Jyoti Prakash Rath, Mukesh Kumar Raval

Abstract


Objective: RmlC (dTDP-6-deoxy-D-xylo-4-hexulose 3, 5-epimerase) is a crucial enzyme for cell wall biosynthesis in Mycobacterium tuberculosis. It’s absence in human host attest it as a valid target for drug designing. In the presented study an in-silico method is employed to find out the potential phytochemical inhibitors of RmlC.

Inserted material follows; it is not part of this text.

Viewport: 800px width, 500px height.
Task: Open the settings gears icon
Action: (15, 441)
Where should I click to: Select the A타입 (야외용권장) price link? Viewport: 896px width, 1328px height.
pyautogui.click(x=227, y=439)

Methods: AutoDock 4.2 is used to study the binding affinity of ligands in the active site of the protein. The drug-likeness and oral toxicity evaluation is done using the online tools Molsoft and ProTox respectively.

Results: Chrysophanol has binding affinity of -9.24 kcal/mole to RmlC active site. PASS tool predicts chrysophanol as antitubercular compound. Its druglikeness is 0.1, and toxicity class is 5 measured by ProTox. Hence, chrysophanol emerges as a lead molecule among the phytochemicals in the database.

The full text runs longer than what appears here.